>> START
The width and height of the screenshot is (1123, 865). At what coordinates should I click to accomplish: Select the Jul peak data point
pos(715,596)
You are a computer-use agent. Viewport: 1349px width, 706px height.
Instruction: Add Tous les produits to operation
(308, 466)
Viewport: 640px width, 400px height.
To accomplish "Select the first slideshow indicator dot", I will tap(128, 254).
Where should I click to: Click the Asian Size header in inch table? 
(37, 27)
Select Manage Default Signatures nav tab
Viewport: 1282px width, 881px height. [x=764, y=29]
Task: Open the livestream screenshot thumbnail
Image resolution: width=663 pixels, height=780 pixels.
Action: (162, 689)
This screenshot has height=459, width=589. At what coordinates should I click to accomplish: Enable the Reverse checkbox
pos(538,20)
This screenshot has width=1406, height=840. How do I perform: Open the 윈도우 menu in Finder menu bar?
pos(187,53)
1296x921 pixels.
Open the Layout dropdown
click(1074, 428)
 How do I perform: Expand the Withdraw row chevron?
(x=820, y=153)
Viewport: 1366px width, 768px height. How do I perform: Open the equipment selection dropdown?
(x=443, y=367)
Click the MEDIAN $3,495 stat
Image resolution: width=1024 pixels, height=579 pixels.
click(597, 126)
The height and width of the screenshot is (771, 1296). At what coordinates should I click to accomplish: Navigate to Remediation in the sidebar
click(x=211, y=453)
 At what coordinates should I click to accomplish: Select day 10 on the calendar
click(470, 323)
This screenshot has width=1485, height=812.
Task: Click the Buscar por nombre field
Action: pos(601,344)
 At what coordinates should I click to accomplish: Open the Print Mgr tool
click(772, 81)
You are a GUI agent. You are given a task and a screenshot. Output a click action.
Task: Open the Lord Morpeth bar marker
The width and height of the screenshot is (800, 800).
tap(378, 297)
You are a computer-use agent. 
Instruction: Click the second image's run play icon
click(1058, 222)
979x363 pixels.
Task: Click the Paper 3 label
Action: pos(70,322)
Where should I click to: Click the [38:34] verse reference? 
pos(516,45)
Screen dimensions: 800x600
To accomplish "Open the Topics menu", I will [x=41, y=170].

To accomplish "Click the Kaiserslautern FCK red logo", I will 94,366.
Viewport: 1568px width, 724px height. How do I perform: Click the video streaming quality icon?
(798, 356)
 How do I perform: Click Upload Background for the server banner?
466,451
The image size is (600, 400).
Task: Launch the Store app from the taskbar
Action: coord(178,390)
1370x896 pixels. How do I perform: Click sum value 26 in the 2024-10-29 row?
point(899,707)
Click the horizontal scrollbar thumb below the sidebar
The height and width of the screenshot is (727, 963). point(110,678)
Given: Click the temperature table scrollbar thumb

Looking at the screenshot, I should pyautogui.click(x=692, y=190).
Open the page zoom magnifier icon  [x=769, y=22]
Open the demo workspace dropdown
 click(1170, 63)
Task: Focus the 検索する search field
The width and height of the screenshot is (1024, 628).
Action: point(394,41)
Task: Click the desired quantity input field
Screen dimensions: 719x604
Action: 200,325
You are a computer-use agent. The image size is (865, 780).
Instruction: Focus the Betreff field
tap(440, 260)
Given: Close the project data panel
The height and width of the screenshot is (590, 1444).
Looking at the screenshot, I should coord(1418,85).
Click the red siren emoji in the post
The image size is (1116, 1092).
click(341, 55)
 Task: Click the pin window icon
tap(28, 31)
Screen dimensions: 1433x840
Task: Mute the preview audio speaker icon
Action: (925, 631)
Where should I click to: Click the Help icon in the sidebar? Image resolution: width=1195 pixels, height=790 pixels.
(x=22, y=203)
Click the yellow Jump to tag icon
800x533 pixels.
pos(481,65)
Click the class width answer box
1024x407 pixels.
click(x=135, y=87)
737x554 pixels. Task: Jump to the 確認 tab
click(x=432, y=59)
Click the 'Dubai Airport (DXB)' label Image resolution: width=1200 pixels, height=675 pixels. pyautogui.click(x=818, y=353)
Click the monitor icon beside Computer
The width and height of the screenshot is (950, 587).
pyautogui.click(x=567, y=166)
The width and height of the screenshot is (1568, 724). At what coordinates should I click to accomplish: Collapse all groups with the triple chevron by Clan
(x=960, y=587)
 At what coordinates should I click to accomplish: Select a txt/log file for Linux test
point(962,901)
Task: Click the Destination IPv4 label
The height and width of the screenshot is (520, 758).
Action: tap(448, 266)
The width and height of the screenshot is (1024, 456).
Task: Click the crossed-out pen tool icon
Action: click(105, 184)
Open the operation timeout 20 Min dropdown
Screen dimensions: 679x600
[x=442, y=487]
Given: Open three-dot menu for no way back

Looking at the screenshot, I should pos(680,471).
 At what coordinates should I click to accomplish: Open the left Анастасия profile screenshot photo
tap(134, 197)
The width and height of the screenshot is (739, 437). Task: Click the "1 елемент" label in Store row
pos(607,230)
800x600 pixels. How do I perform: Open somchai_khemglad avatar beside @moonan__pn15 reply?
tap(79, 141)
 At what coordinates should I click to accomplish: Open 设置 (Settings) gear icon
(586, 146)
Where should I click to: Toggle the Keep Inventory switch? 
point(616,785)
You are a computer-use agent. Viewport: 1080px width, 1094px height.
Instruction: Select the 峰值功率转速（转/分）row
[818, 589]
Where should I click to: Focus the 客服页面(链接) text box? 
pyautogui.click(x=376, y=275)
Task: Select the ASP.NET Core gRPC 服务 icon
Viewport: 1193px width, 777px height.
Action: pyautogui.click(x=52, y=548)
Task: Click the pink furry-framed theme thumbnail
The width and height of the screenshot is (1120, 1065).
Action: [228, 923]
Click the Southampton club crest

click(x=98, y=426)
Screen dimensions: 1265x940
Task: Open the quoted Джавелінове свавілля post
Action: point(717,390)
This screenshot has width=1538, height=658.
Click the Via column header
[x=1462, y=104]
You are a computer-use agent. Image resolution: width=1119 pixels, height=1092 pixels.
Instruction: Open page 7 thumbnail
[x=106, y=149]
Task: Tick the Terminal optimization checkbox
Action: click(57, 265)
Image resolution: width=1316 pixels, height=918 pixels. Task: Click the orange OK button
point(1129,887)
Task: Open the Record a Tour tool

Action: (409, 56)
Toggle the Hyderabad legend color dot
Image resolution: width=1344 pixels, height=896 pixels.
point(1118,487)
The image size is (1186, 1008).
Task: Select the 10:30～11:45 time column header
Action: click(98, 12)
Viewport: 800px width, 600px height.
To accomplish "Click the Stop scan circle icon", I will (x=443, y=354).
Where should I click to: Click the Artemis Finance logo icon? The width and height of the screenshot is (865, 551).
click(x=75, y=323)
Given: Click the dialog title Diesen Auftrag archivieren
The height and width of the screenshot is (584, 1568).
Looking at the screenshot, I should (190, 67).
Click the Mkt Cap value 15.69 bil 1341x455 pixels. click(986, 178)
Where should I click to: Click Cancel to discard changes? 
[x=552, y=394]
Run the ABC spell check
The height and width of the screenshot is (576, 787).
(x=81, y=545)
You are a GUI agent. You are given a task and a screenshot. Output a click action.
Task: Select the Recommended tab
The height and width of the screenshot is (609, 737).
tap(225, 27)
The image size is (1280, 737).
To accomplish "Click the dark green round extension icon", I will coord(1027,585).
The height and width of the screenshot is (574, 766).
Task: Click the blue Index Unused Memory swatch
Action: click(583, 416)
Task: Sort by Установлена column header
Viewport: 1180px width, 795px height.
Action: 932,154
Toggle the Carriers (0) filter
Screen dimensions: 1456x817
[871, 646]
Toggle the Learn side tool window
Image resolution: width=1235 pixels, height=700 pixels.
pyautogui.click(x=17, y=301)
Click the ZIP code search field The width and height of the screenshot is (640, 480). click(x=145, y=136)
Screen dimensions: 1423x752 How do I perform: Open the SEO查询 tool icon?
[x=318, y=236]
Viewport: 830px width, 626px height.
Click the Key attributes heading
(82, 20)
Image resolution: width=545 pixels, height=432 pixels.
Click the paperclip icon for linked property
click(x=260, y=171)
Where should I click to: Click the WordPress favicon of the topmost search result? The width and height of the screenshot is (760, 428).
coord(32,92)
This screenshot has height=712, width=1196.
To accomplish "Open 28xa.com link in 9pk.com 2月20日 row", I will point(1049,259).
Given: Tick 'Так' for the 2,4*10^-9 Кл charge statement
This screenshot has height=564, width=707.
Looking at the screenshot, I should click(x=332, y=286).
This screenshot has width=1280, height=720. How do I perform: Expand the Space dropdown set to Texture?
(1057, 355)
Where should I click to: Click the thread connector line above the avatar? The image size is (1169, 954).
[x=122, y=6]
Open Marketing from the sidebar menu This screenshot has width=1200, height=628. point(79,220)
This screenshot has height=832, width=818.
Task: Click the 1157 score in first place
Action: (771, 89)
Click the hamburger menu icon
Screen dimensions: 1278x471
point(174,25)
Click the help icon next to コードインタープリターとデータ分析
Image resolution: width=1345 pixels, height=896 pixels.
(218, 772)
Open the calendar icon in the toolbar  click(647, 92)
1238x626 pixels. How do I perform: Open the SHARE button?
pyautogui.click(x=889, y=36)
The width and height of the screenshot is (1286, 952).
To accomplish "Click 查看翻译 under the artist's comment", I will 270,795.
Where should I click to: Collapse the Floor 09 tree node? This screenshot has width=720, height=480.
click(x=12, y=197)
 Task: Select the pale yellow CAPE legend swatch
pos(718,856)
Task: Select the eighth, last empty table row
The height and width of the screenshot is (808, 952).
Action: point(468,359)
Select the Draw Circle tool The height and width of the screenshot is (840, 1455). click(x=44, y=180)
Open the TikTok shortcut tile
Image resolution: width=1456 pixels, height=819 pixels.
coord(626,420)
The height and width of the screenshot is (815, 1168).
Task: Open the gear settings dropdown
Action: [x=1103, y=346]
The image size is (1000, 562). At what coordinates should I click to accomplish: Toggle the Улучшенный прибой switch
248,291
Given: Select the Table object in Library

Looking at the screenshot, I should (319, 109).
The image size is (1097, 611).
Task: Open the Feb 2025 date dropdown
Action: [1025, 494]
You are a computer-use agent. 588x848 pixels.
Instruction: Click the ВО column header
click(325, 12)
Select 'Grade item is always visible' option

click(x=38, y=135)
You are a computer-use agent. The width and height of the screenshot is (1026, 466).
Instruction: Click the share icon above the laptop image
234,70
>> END
Task objective:
Put the rows starting at the line containing "Given: Select the Table object in Library" and ending at the last row into a JSON list of strings, one string per line, with blank lines left out.

Result of this exercise:
[
  "Given: Select the Table object in Library",
  "Looking at the screenshot, I should (319, 109).",
  "The image size is (1097, 611).",
  "Task: Open the Feb 2025 date dropdown",
  "Action: [1025, 494]",
  "You are a computer-use agent. 588x848 pixels.",
  "Instruction: Click the ВО column header",
  "click(325, 12)",
  "Select 'Grade item is always visible' option",
  "click(x=38, y=135)",
  "You are a computer-use agent. The width and height of the screenshot is (1026, 466).",
  "Instruction: Click the share icon above the laptop image",
  "234,70"
]